Last Thursday, someone broke into a single mother's Airport neighborhood home and stole all her electronics, household goods like silverware, and even some of her son's winter clothing.

"It's frustrating because you work so hard for your things and then someone comes and takes them, like it's nothing," Angelica said.

"That's somebody that I see as working harder than I am pretty much. and I was like I gotta help her in some way or form," Officer Luis Arroyo said.

The 27-year-old Modesto Police officer and his 23-year-old partner Jorge Contreras said after they learned that Angelica was working and trying to obtain her GED to get ahead, and had just saved enough money to turn the cable on when her home was burglarized, they decided they were going to buy her a new TV with their own money.
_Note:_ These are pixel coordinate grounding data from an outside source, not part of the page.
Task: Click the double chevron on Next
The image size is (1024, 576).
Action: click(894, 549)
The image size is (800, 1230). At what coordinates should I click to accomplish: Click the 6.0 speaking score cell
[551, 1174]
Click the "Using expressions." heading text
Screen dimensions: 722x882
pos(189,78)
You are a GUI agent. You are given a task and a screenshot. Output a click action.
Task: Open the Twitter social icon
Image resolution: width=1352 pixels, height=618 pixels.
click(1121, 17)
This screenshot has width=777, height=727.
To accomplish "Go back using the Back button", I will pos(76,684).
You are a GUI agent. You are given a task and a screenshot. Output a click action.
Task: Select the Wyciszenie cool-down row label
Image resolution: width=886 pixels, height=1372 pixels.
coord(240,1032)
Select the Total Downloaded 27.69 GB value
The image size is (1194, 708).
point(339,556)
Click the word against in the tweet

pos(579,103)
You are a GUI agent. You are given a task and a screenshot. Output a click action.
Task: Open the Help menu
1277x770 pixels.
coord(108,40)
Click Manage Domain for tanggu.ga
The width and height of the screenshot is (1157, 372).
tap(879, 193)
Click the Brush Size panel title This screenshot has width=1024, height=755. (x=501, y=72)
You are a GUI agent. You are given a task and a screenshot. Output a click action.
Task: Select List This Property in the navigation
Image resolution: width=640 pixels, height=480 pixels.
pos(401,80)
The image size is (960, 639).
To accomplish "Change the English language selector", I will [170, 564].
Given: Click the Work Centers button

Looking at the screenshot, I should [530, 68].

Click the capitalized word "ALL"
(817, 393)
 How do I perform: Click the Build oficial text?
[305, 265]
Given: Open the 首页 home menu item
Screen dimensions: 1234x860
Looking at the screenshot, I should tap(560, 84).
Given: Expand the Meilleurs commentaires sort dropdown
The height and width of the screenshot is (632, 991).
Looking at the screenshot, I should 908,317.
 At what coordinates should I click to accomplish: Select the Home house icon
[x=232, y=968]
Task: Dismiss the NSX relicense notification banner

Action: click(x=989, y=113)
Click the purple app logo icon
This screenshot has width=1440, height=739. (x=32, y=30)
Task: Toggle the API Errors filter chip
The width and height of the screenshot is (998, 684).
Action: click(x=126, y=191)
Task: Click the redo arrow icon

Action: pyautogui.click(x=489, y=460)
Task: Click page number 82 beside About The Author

"We wish we could do that for everybody we meet, and it was just good to see them react to it. That was the first time we ever did something like that and we didn't know how to go about it," Officer Contreras said.

And the cops almost didn't get a chance to do it, because that mother, Angelica, almost didn't give them the chance.

"I almost didn't call the cops, you know, because of all the stories you hear," Angelica said.

"Everybody's afraid to call the cops because they never show up here. I've had my things stolen two or three times, I call them, and they don't come," neighbor Salvador Ortiz said.

Ortiz told FOX40 sometimes it felt like the cops didn't care about the people who lived on his street because they didn't have much of a presence there.

But neighbor Elwood Hill said that wasn't the cops fault. He said the neighborhood was riddled with crime, and he understood that they could prevent or solve all of it.

"Them being there for her, that's great. If I can do anything to help her, let her know. My name is Elwood Hill, I'd be glad to help her out. I don't have much, but I have extra cookware, pots and pans she can have. I don't do much cooking no more anyway," Hill said.

That kind of generosity was proof that whether people wear a uniform or not, there are people in every neighborhood who care about their community, and want to help.

"The reason we put on this uniform is to help people, in the end," Officer Contreras said.

"Yeah, there's days when it doesn't feel like a job, it feels like you're talking to people, trying to make a difference in their lives and it doesn't feel like a job at all," Officer Arroyo said.